Alle diese Vorgehensweisen sind jedoch immer eine Art von Stochern im Nebel: Es hilft nichts, diesen Umstand nicht anerkennen zu wollen; eine vollständige, enumerative Begutachtung von Tausenden von Patenten oder gar aller Patente ist wirtschaftlich jenseits jeglicher Realisierbarkeit.

Dabei darf auch nicht übersehen werden, dass es “Weltpatente” nicht gibt: Im großen und ganzen werden Patente mit Wirkung für einzelne Nationalstaaten erteilt, und auch Europa hat es bislang noch nicht geschafft, sich auf ein einheitliches Europäisches Patent zu einigen.
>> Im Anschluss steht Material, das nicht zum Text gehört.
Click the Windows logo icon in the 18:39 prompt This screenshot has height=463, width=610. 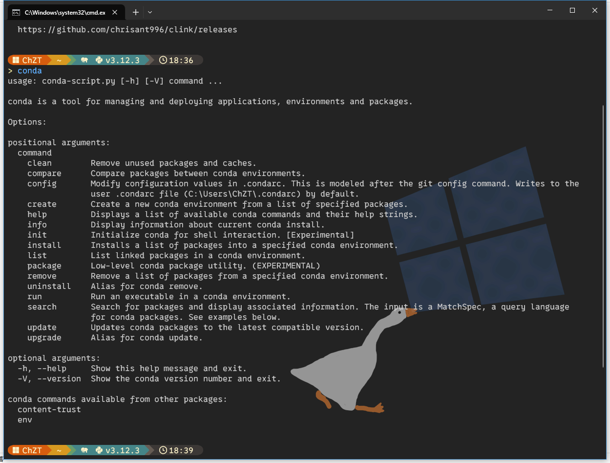click(16, 450)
Zwar gibt es in München ein Europäisches Patentamt (EPA), das Patente mit Wirkung für alle Staaten der EU sowie für einige Nicht-EU-Staaten (einschließlich Türkei und Schweiz) erteilen darf. Nach dem Erteilungsakt durch das EPA zerfallen diese zentral angemeldeten und geprüften Patente jedoch in nationale Patente, die nach jeweiligem nationalem Recht so wirken, als ob sie auch national angemeldet worden wären. Im Zeitalter globalisierter Märkte bedeutet das, dass “Freedom-to-operate”-Recherchen in vielen Fällen für alle relevanten Länder einzeln widerholt werden müssen.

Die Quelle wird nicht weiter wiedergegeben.